**DATA PROVIDED**
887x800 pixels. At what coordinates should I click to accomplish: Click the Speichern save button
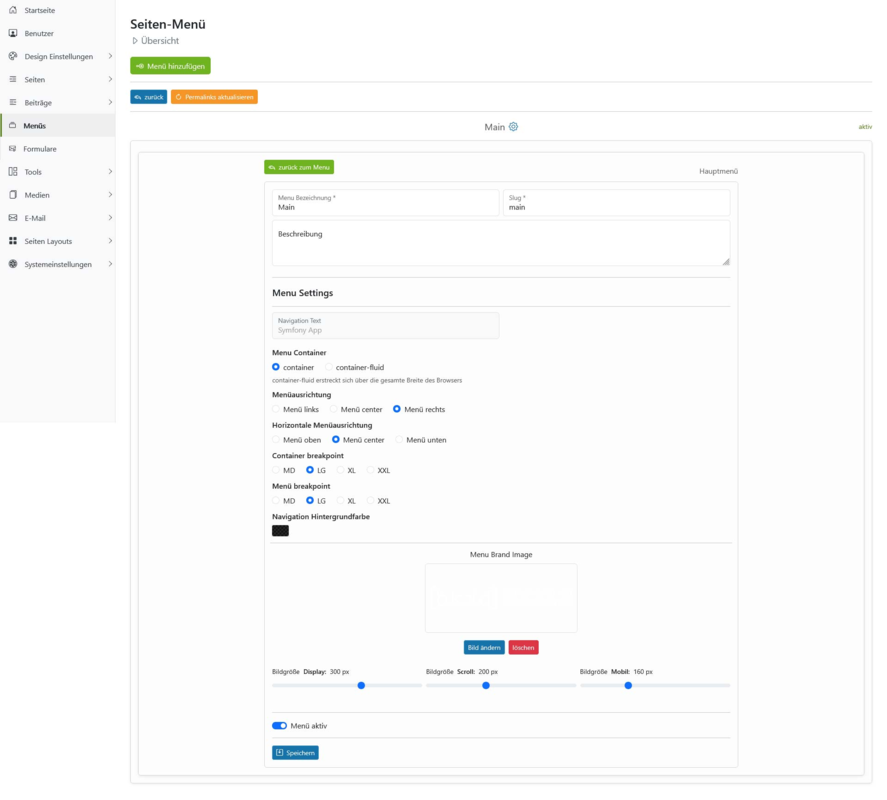[x=295, y=752]
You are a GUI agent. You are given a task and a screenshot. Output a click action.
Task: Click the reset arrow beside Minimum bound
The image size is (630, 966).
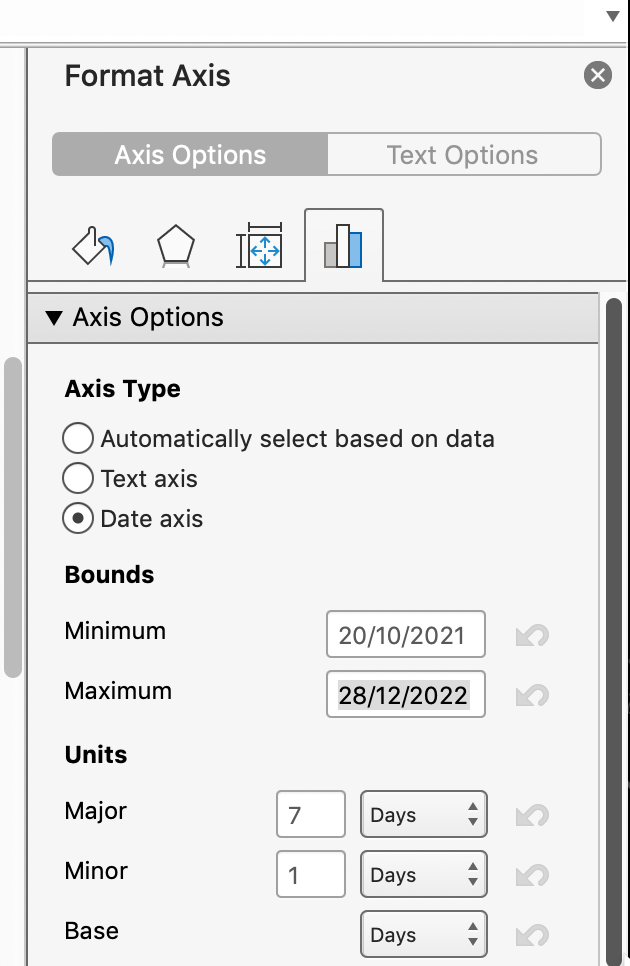click(531, 634)
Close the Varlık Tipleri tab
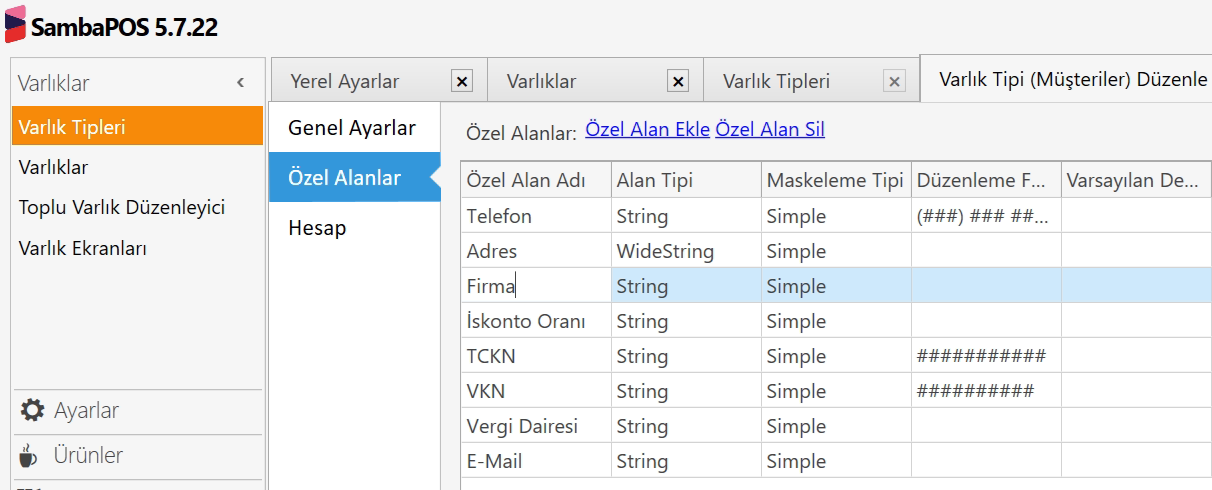This screenshot has height=490, width=1212. click(x=894, y=82)
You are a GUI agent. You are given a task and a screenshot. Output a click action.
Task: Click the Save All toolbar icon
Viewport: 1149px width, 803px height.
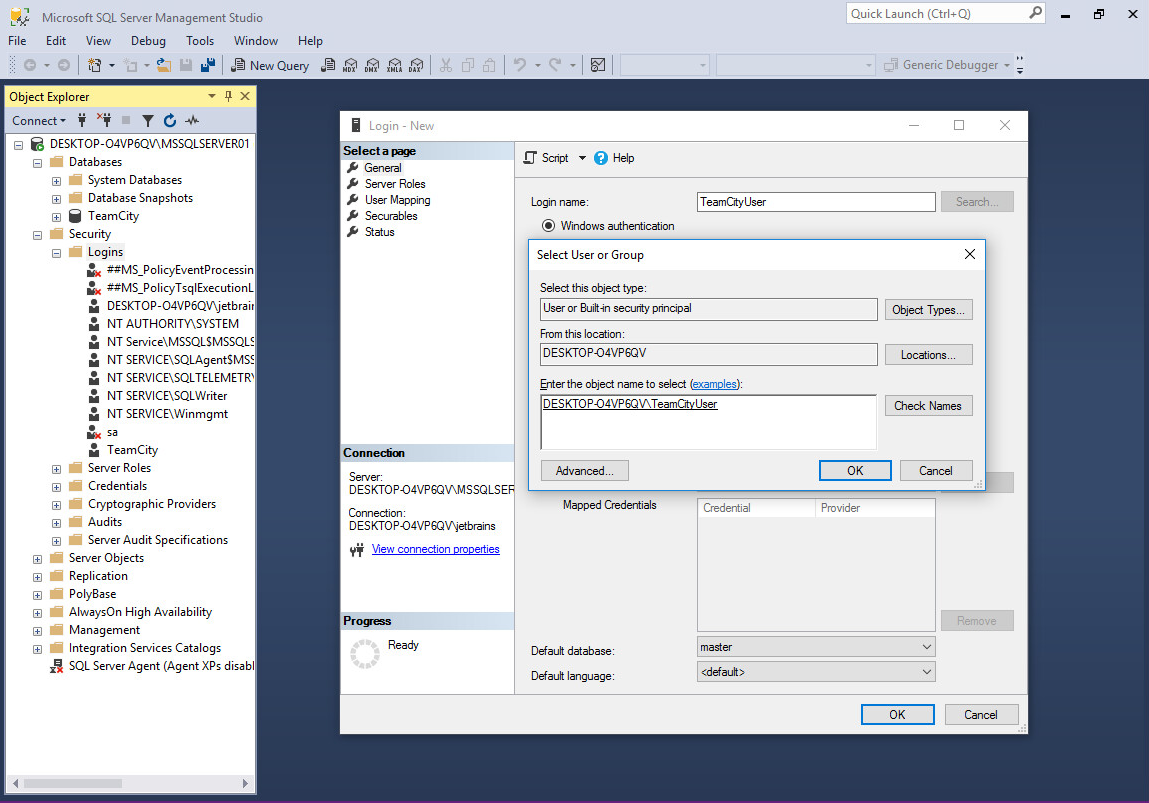coord(208,65)
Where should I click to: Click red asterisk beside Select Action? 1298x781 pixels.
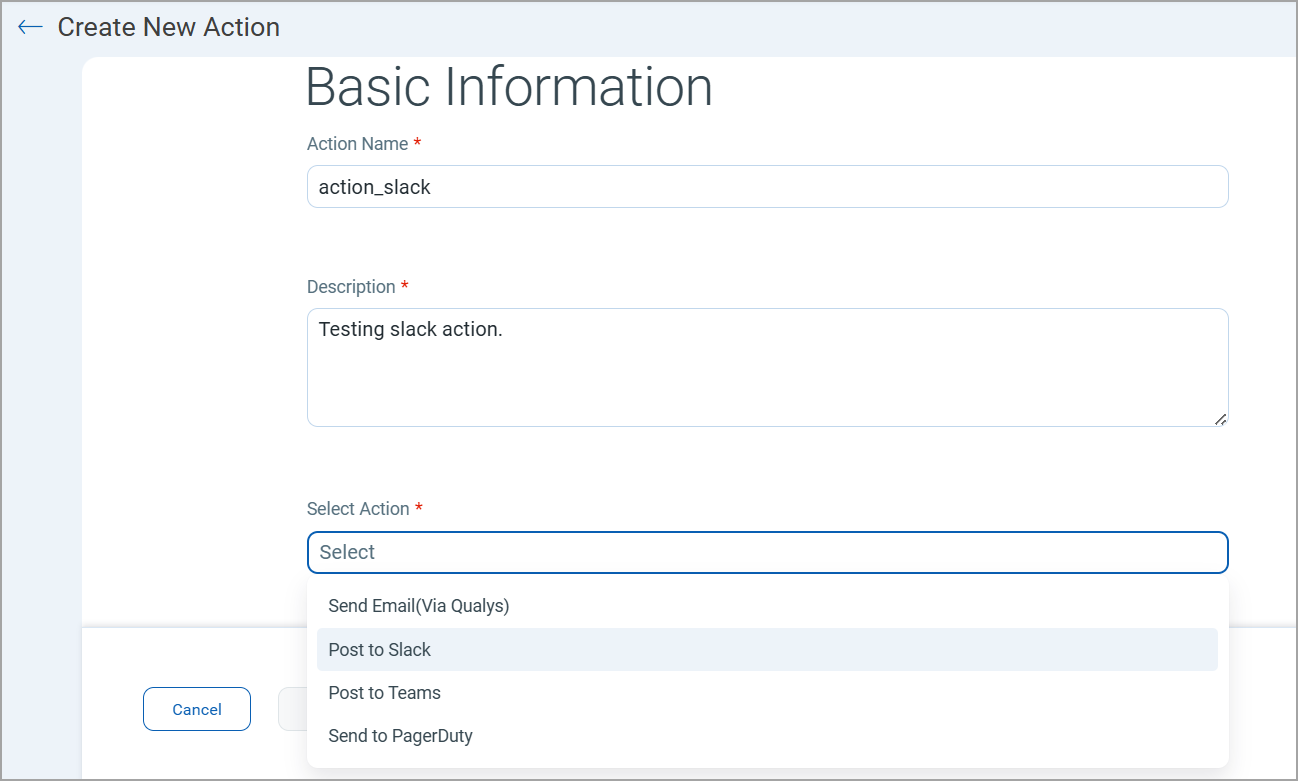[419, 509]
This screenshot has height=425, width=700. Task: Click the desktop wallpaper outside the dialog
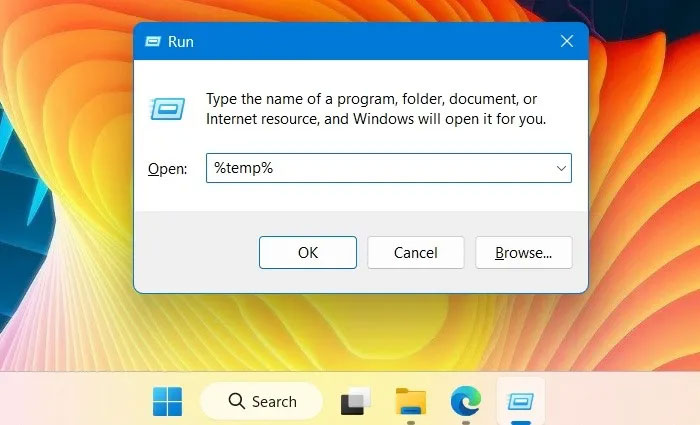640,200
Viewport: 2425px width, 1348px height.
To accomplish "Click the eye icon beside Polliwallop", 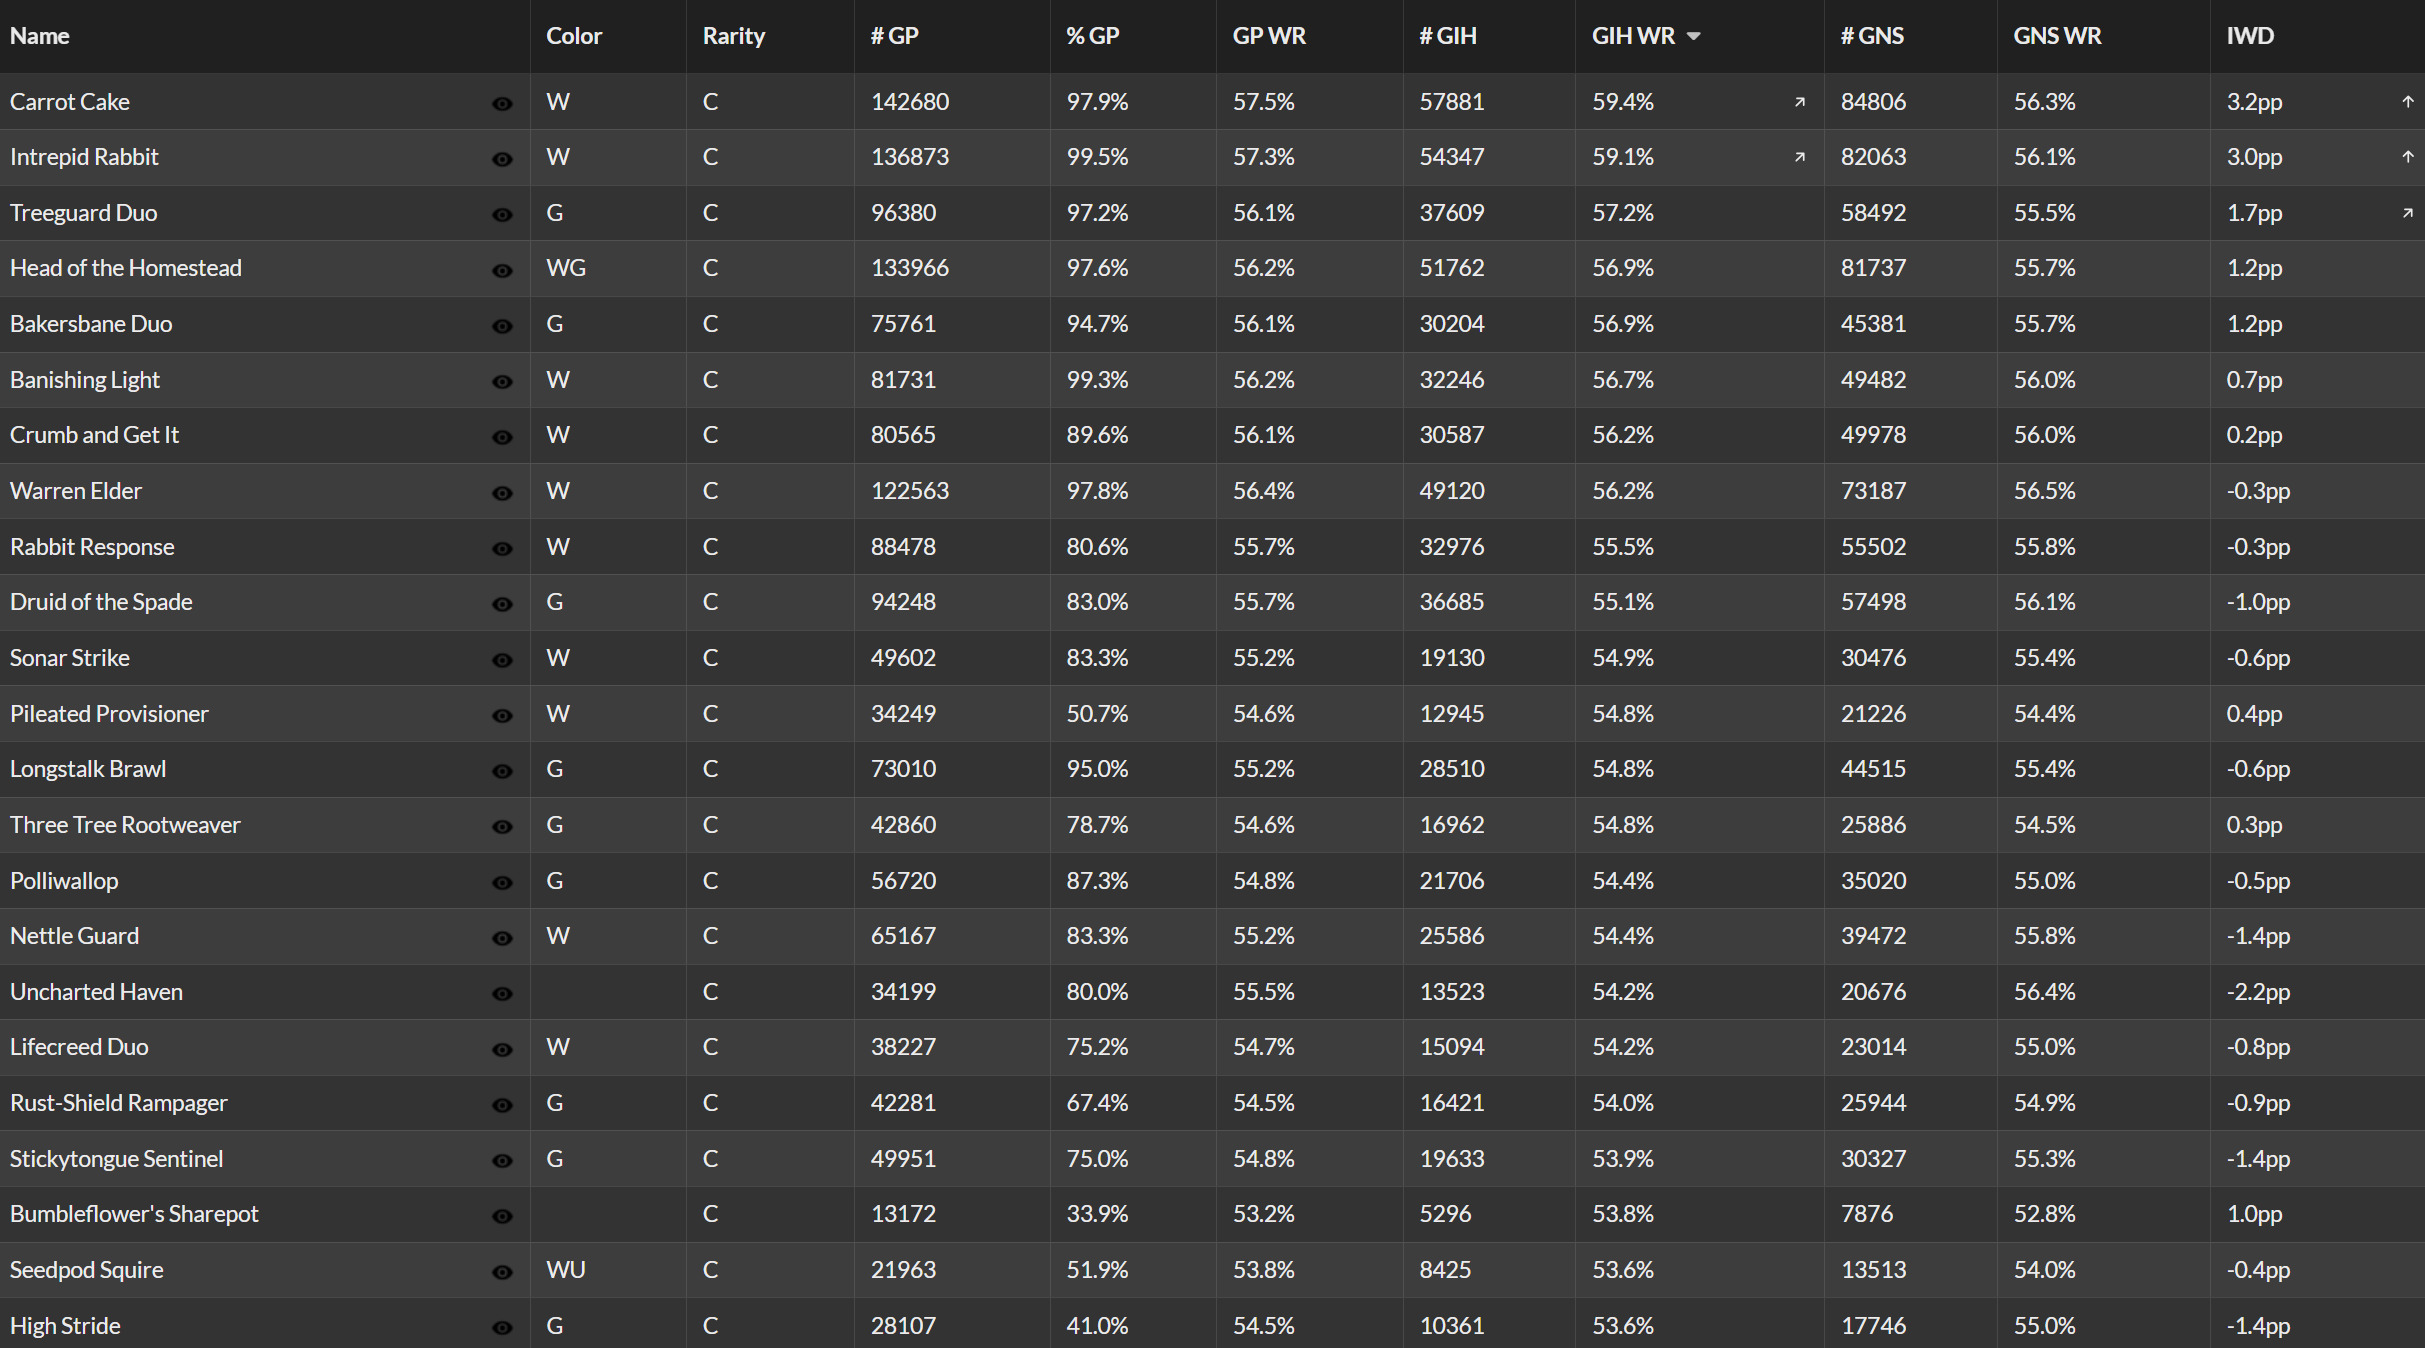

**REQUIREMENT**
Pictures are to be omitted. The lines from the line holding "Viewport: 1149px width, 803px height." through the closing line of the data above are to be set down exactly, and nothing more.

**TASK SOLUTION**
Viewport: 1149px width, 803px height.
coord(208,65)
Where should I click to: Click red asterisk beside Select Action? 1298x781 pixels.
[419, 509]
This screenshot has height=425, width=700. Task: Click the desktop wallpaper outside the dialog
640,200
Viewport: 2425px width, 1348px height.
To accomplish "Click the eye icon beside Polliwallop", 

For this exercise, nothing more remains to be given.